Codebreaking veterans and their families yesterday celebrated the 70th anniversary of the world’s first electronic computer.

Seven decades ago, the code-breaking Colossus Mark I attacked its first message written in the complex code used by Hitler and his generals during World War II.

Regarded as the world’s first digital, electronic computer, Colossus was built to speed up code-breaking of the sophisticated Lorenz cipher.

By the end of the war there were 10 functioning Colossi machines, which had a decisive impact on the war.

To mark the 70th anniversary of the machine, Colossus veterans and their families yesterday gathered at The National Museum of Computing at code-breaking institution Bletchley Park where they saw a re-enactment of the code-breaking process from intercept to decrypt with a working rebuild of Colossus.

German teleprinter signals encrypted by Lorenz machines were first heard in Britain by police officers on the south coast listening for possible spy transmissions in 1940. In August 1941, an error by a German operator allowed Colonel John Tiltman, a top codebreaker at Bletchley Park, to decipher a message, and mathematician Bill Tutte went on to deduce the complete structure of the Lorenz machine.

Codebreakers in the Testery – the Bletchley Park section founded to break the Tunny code – began breaking the codes by hand, but mathematician Max Newman started work to automate the system.

British engineer Tommy Flowers tried to improve his method, which used electro-mechanical Robinson machines, and instead designed Colossus, the world’s first electronic computer – which worked by finding the start-wheel positions of Lorenz-encrypted messages.

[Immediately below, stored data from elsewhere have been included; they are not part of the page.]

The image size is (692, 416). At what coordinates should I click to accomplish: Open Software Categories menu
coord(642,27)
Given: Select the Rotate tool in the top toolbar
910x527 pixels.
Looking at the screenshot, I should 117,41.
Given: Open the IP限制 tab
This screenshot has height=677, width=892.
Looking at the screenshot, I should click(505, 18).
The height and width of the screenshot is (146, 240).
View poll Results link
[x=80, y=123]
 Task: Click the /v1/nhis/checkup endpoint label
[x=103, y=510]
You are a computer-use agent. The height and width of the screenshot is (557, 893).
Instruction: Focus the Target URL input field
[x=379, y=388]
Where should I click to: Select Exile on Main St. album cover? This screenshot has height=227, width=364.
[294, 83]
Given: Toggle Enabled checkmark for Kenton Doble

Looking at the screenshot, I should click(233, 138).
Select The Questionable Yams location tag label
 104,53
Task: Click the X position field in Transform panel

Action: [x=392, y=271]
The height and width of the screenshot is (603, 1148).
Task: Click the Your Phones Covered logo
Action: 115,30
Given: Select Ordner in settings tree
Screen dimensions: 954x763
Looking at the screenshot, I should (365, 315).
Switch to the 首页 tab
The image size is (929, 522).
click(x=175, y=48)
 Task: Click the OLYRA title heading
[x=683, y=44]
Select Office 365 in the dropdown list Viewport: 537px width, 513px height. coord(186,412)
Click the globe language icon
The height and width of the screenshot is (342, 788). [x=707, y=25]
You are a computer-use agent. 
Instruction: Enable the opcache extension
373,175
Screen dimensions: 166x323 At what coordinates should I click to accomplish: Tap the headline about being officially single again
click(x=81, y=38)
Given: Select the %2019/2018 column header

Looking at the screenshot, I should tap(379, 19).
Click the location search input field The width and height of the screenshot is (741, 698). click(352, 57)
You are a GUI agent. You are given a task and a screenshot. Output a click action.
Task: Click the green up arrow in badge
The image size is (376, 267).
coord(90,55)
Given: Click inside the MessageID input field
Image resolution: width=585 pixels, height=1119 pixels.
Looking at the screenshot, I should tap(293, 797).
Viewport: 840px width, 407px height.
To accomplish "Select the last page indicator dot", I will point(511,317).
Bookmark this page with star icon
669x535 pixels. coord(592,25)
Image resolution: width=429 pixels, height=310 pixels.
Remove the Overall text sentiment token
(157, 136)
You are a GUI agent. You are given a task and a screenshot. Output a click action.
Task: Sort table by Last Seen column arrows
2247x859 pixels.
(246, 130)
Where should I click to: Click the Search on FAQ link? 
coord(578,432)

The machine enabled the start-wheel positions to be found in a few hours, shortening the code-breaking process and allowing larger numbers of messages to be broken.

Colossus Mark I, which began operating on February 5, 1944, was succeeded in June that year by the Mark II. By the end of the war, 63 million characters of high-grade German messages had been decrypted by the 550 people working on the Colossi at Bletchley Park.

The messages provided the Allies with crucial intelligence on what enemy forces were planning, giving them decisive advantages – such as knowing that Hitler believed the D-Day landings in June 1944 would be at Calais rather than Normandy.

The existence of Colossus was kept top secret for 30 years because of the sophistication and sensitivity around the encryption it had helped to break. Many of those who worked on it went on to build other computers and technology.

Occupying the size of a living room, Colossus weighed five tons, used 8kW of power and incorporated 2,500 valves and 10,000 resistors connected by seven kilometres of wiring.